SUPPLIED RECORDS:
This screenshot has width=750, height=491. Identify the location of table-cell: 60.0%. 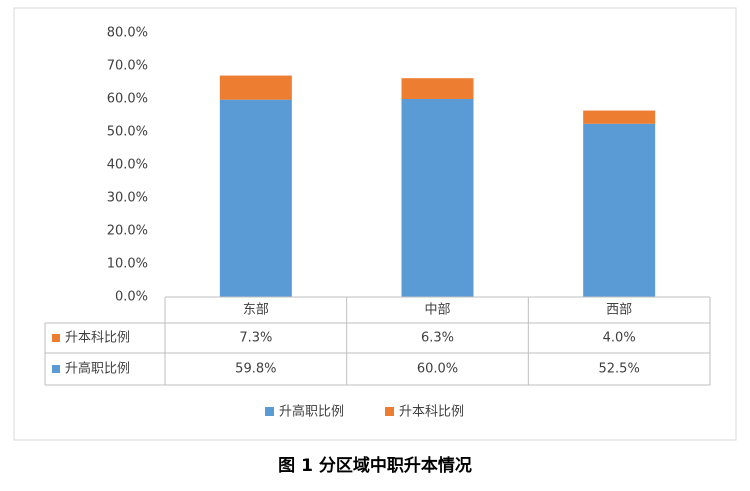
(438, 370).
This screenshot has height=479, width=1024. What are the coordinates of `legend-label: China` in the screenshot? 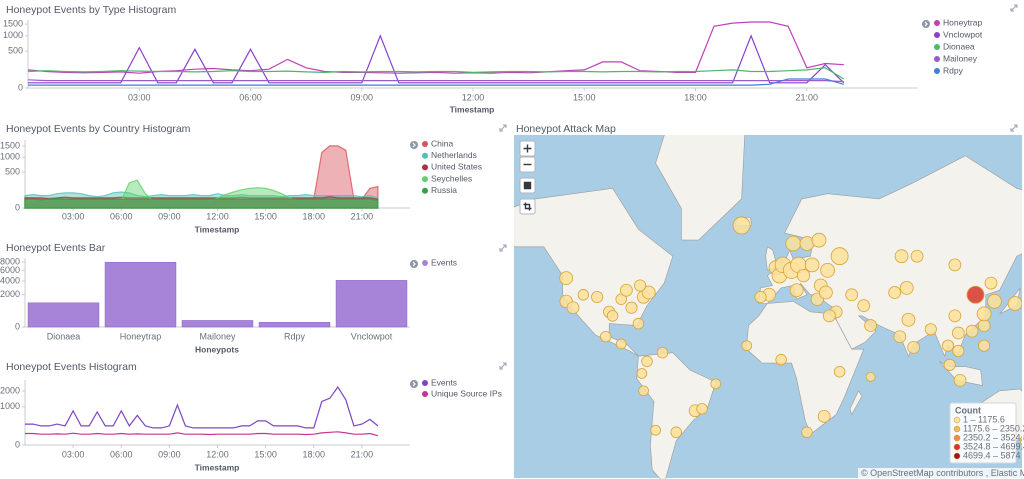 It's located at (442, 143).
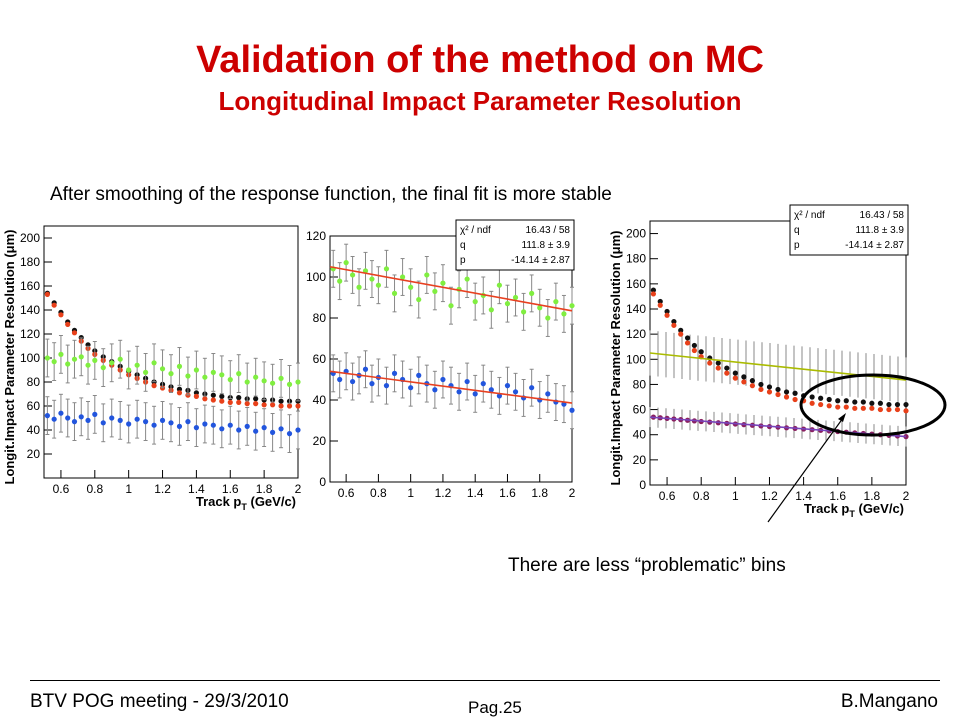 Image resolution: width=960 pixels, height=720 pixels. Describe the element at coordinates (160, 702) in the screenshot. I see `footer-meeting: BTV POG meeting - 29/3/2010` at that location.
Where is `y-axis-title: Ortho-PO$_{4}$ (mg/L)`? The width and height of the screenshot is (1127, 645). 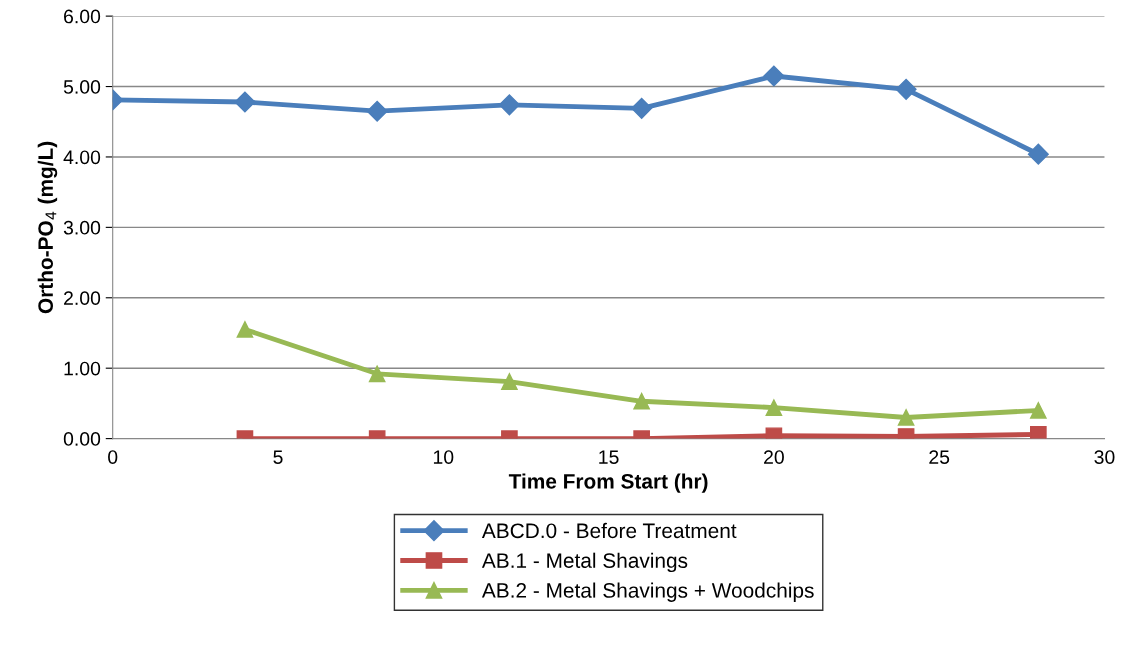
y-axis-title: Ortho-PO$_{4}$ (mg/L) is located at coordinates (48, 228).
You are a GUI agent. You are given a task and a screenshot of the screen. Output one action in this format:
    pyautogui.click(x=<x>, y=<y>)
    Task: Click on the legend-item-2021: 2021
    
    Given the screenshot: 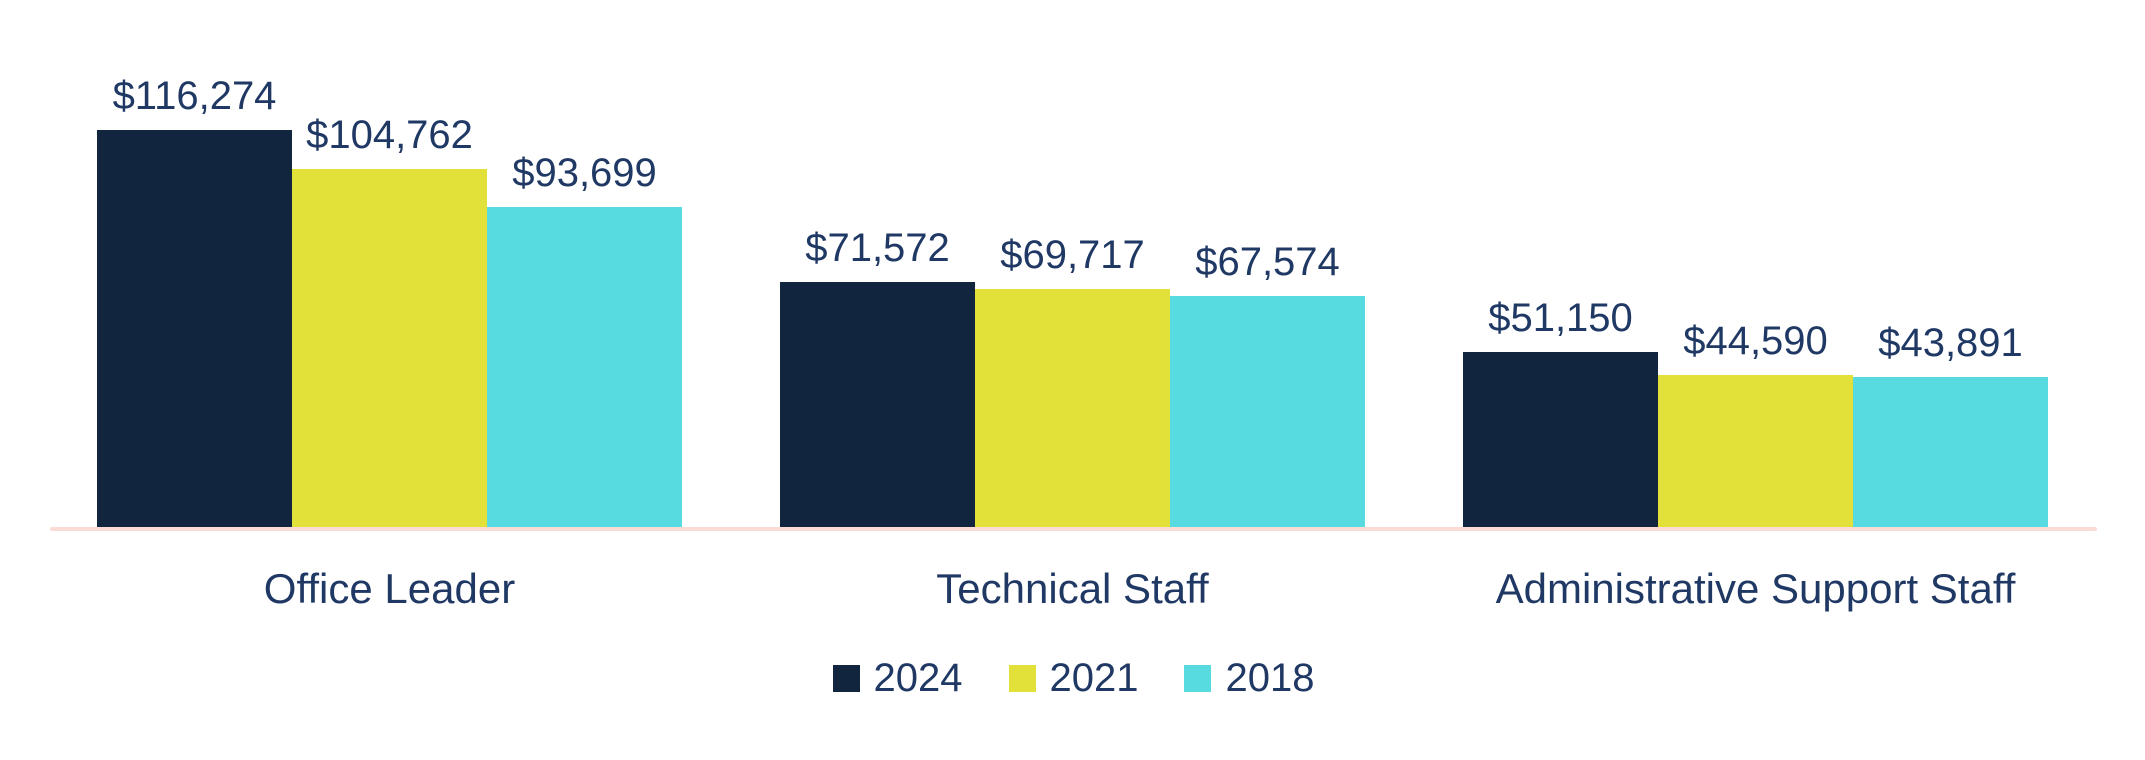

TASK: Return the listing verbatim, starting at its beginning and continuing through the line containing "(438, 370).", with the pictures omitted.

RESULT OF THIS TASK:
This screenshot has width=750, height=491. Identify the location of table-cell: 60.0%. 
(438, 370).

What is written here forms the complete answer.